House S7EP06 “Office Politics”
I enjoy watching House, MD when new episodes are on; now that the World Series is over, there should be several new episodes through the end of the semester. Monday’s episode started with the campaign manager for the New Jersey Senatorial campaign exhibiting signs of an infectious agent, with spots appearing up and down his arm. As the opening sequence developed, the spots grew larger and more numerous, prompting a trip to Princeton Plainsboro Hospital. Uh oh!
The diagnostic team immediately was drawn into Cuddy’s new ploy to
dominate rein in House, the introduction of her candidate to replace the absent Thirteen (who has been away filming movies, most notably Tron: Legacy which will be out this Holiday season. I saw the original Tron in the theaters many years ago.) Hilarity and highjinks ensue, as the patient gets gradually worse through the episode and goes into liver failure and faces certain death. The final diagnosis was Hepatitis C infection (diagnosis confirmed by serological tests on another patient) and a very poor prognosis. Newbie Dr. Masters suggests Hepatitis A therapy, with the premise that infection with Hepatitis A will stimulate the immune system to fight off the Hep C infection, and offers the following odds: 100 percent mortality for no treatment (certain death) and 85% mortality (15% chance of survival) for trying this experimental treatment. The guy beats the odds, and we roll credits.
The treatment might seem a bit bogus; patient with disease ‘X’ is infected with disease ‘Y’ as a cure for the original disease, but let’s break it down. Recall from the chapter on innate immunity what our general antiviral response is: production of interferons from virally infected cells, which makes uninfected cells more resistant to infection. This comes at a cost, and signs/symptoms of interferon production include the general malaise associated with virus infections. Hepatitis C infections many times do not resolve by the innate response, and frequently develop into a chronic (and many times subclinical) infection that can persist for many months to years. Treatment for chronic Hepatitis C infection is a recombinant (man-made) version of interferon, which will be administered for many weeks. In the latter stages of infection when liver failure due to cirrhosis is imminent, this treatment is unlikely to resolve the infection. The patient is also not a candidate for liver transplant, as they would still have the infection present in their body post-transplant.

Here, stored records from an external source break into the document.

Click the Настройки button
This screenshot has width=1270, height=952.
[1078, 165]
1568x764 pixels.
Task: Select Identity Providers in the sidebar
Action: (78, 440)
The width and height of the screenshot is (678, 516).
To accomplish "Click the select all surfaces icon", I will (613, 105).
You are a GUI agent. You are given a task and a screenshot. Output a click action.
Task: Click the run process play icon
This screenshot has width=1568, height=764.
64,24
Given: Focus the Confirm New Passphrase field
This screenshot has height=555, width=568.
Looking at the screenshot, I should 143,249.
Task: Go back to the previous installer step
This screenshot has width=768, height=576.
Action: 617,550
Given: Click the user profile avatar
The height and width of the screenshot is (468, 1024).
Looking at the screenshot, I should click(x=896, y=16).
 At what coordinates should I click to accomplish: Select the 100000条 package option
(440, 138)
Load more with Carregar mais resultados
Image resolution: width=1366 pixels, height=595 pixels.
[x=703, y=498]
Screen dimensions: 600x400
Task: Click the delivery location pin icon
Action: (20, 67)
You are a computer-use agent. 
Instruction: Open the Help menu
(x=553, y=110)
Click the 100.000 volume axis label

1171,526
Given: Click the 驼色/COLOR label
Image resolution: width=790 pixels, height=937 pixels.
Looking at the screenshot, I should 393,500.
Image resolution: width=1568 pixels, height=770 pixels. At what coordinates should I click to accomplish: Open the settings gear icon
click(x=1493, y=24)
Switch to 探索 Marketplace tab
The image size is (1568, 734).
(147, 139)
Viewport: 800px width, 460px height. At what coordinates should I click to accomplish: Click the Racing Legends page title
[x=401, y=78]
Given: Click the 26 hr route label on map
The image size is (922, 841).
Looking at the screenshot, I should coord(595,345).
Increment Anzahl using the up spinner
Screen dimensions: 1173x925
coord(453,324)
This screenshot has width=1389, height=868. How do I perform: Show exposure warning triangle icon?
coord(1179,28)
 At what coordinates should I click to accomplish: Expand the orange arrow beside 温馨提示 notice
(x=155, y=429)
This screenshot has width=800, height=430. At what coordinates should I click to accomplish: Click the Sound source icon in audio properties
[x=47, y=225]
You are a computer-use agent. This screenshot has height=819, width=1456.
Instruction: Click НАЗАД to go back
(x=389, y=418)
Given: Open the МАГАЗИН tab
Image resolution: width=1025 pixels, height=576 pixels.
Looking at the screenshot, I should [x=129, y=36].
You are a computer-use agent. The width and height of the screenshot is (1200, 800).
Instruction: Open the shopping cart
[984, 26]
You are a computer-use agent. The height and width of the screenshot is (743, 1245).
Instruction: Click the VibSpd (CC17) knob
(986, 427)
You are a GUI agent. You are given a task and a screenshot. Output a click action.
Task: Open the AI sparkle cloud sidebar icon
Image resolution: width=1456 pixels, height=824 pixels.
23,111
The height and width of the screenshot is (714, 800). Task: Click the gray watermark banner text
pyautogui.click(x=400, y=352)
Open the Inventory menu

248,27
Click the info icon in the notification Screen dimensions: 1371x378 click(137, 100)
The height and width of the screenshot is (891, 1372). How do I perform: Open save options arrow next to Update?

So consider what is going on in this House episode. They propose to infect the patient with another, novel but unrelated, virus. The pathology of Hepatitis A virus is not cytotoxicity, unlike Hep C infection, and is likely immune-related, although this is not entirely clear today. This means that infection of Hepatitis A will lead to a localized immune response at the site where the virus is multiplying, which in this case is the site of the body where the first infection (Hep C) is also occuring. Immune stimulation is occuring where it can potentially do the most good, as opposed to an injection of therapeutic interferons which will end up having broad systemic effects.
So is this reasonable? I did a quick search for this, but turned up nothing that looked particularly promising with respect to imminent treatments for this pandemic-level viral infection. The premise seems sound though, and remember that the House writers do have a team of physician/scientists that they run the premise by before going to air. My final verdict? Sounds possible; I did not throw the remote at the TV in disgust.